Wednesday, July 27, 2011

You be the judge

The Harper government is moving to expand the prison system, and toughen Canadian corrections policies, including pushing for longer, harsher prison sentences.
• Statistics Canada report: "Police-reported crime in Canada continues to decline. Both the volume and severity of police-reported crime fell in 2009, continuing the downward trend seen over the past decade."

• UBC professor Michael Jackson and former John Howard Society head Graham Stewart in their report rebutting the Harper government's proposals: "This is a vision that offers a false promise of public safety, obscuring its great detrimental impact on the protection of human rights and effective corrections."

• Ian Brodie, Prime Minister Harper's former chief of staff: “Politically it helped us tremendously to be attacked by this coalition [of sociologists, lawyers and criminologists]. So we never really had to engage in the question of what the evidence actually shows about various approaches to crime.”

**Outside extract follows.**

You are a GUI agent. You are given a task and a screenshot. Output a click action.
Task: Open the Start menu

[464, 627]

The Economist article: "In 1970 the proportion of Americans behind bars was below one in 400, compared with today’s one in 100. Since then, the voters, alarmed at a surge in violent crime, have demanded fiercer sentences. Politicians have obliged. New laws have removed from judges much of their discretion to set a sentence that takes full account of the circumstances of the offence. Since no politician wants to be tarred as soft on crime, such laws, mandating minimum sentences, are seldom softened. On the contrary, they tend to get harder."

Wikipedia item: "According to the U.S. Bureau of Justice Statistics (BJS) 7,225,800 people at year end 2009 were on probation, in jail or prison, or on parole — about 3.1% of adults in the U.S. resident population."

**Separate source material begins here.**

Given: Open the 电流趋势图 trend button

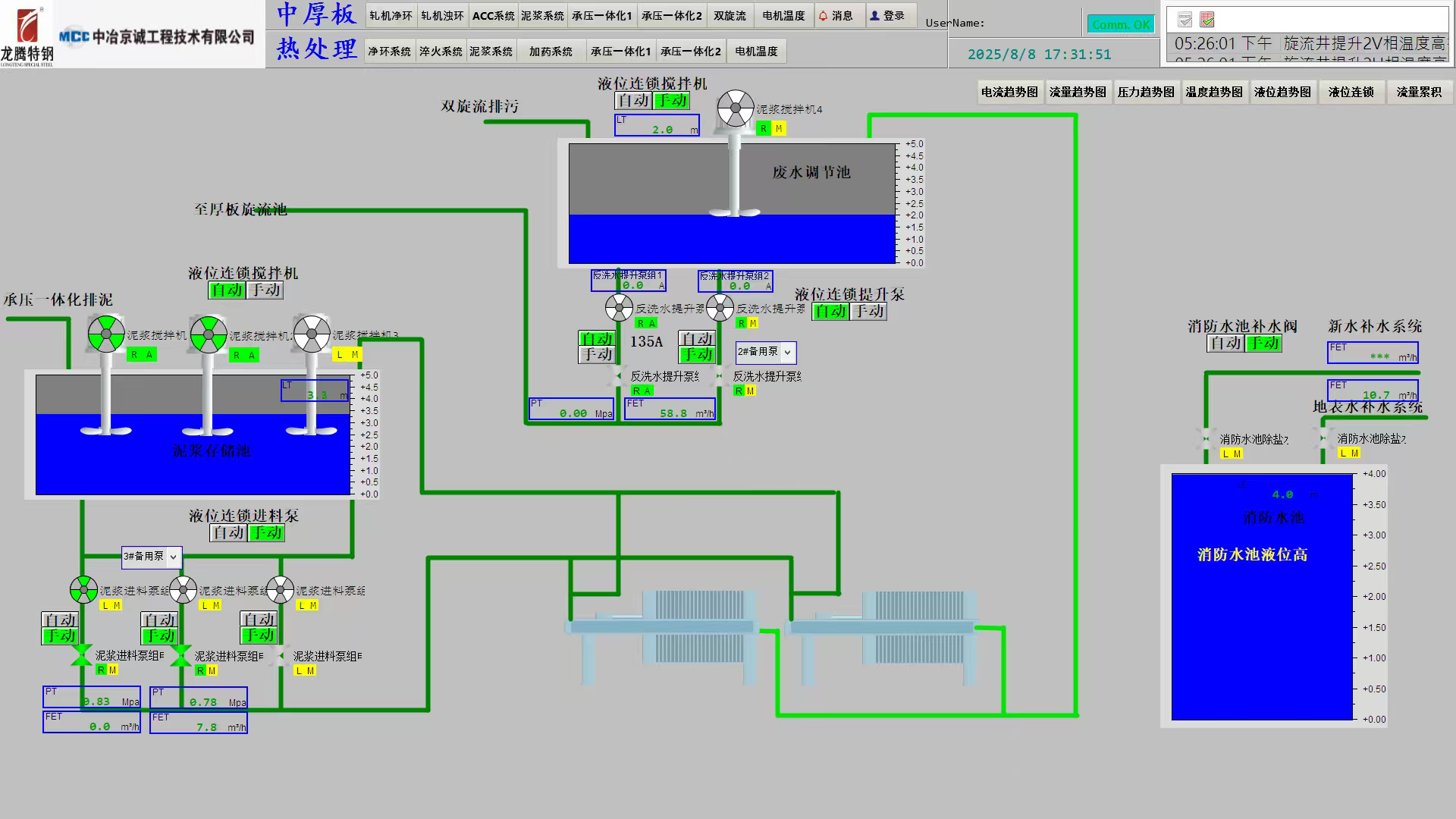Looking at the screenshot, I should point(1009,92).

• Former prisoner and now ordained United Church minister, Rod Carter: "If long harsh prison sentences worked, the United States would be the safest country in the world. This is certainly not the case."

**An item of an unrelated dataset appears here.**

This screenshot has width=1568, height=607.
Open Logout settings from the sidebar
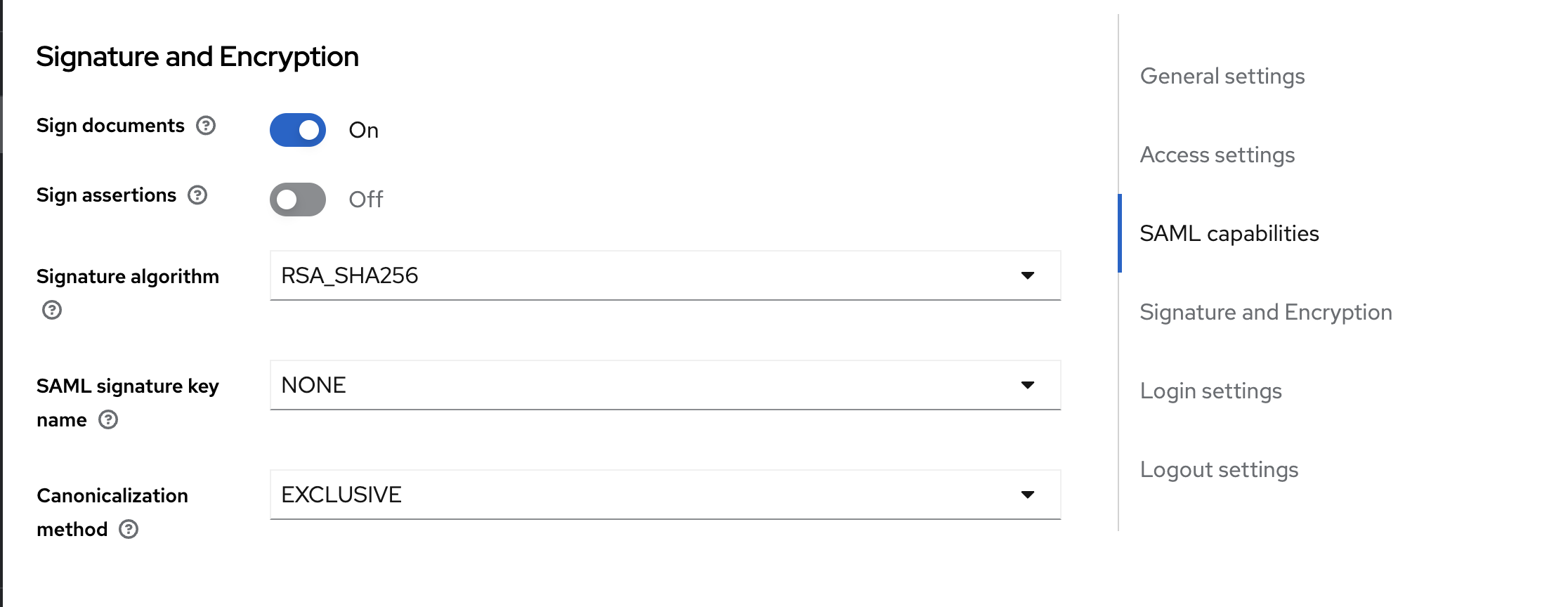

Washington Post article: "In 2005, Texas began implementing sentencing changes and poured money into drug treatment and probation programs. The overhaul slowed the state’s incarceration rate, led to a 12.8 percent drop in violent crime since 2003 and saved the estimated $2 billion that would have gone to building new prisons to house inmates, according to a 2010 state report and advocates. Lawmakers in Florida and Georgia are considering similar changes. "

1 comment:

  1. I haven't paid any attention to this issue since the hysteria over Stockwell Day's comments about needing more prisons because of all of the 'unreported crime' in Canada. Didn't know it was still on the table.